他话音落下,白澈和谈安都有些担忧地看向唐千旅,而后者并没有说什么,只是盯着屏幕中的青年。

在手机的屏幕中,温寻琰的眼神没有丝毫的躲闪,他是那样的坦然镇定,此刻说出口的每一个字,都早已经过最严密的推敲和考察,经过这段时间的历练,在不知不觉间,温寻琰已经在慢慢走出曾经那个技术生涩、依赖性强的自我,此刻他同她一起站在千万人的目光之下,从那样笔挺的背影中,唐千旅竟看出了一丝和她极为相似的、八风不动的气场。

在一次次相处与教学的过程中,那个始终在山谷谷底仰望他的年轻人,已经开始一点点地向顶峰攀登了。

“首先,我需要纠正你的一个说法,这并不是一个不致命的错误。”温寻琰平时懒散惯了,他身上那股劲道一束起来,就生出了几分生人勿近的样子,神色极其认真道,“在过去沿袭历史的过程中,人们已经忽略掉了许多女性在各大领域的贡献,相反,那些伟大女性的身影,往往被安插在一些喜闻乐见的桃色传闻中,至于在正经的历史贡献中,她们的身份被忽略、被抹除、甚至被颠倒成另一性别,这样的现象,在当今社会并不是一个罕见的现象。”

“虽然这个问题看起来很微不足道,但是,这样看似细微的错误,背后却透露出由曾经历史沿袭下来的、对女性能力本能的怀疑与否认,这对当今崇尚男女平等的时代,是一种从四面八方无声渗透的腐蚀。”温寻琰口齿清楚、字字珠玑,“千里之堤溃于蚁xue,这个现象需要得到重视,标明她们的性别,对她们而言,是一种最基本的尊重和平视,而对于当今的女性而言,是一种平等价值观的普及,和一种精神上的引领,在赞美她们事迹的同时,我们总归也要直视她们的灵魂吧。”

“至于你问的第二个问题。”温寻琰深吸了一口气,然后又缓缓地突出,一字一句道,“真实是历史的底色,是它绝对不可撼动的原则,原则之所以为原则,是因为它的绝对严密与绝对权威,无论这个错误在庞大的历史文献中显得多么微不足道,我们一旦将其忽视了,就是默许原则能够被打破。

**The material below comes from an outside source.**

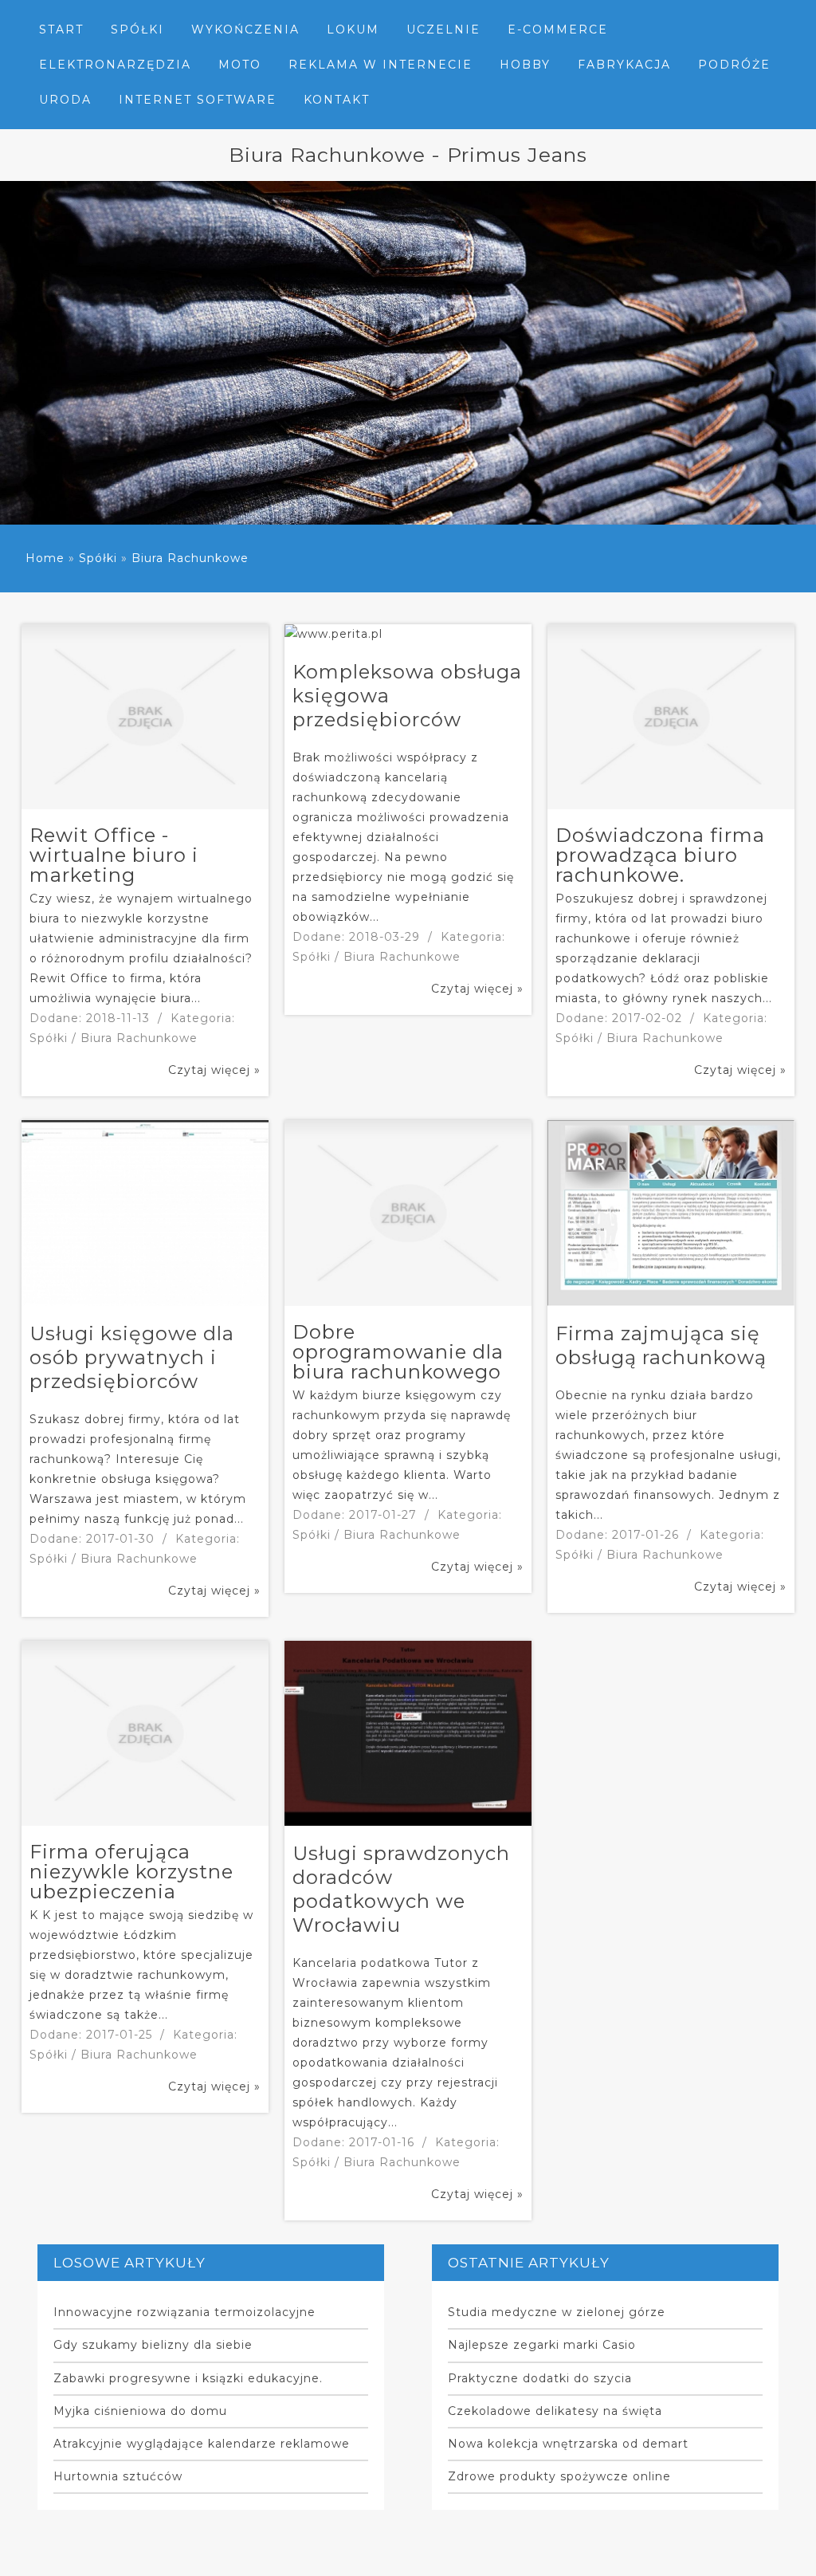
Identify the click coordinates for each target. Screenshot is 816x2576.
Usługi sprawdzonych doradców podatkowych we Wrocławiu (401, 1889)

”

温寻琰擡手,将话筒凑近嘴边,随即,他微微擡头,直对着打下来的聚光灯,光芒流淌在他的整张脸上,从唐千旅的角度看,他仿佛将自己的视线微微转移,然后那道炽热、平稳、坚定的目光,穿越人海、穿越喧嚣、穿越芒焰、穿越几十公里的距离,最终,同屏幕前的她四目相对。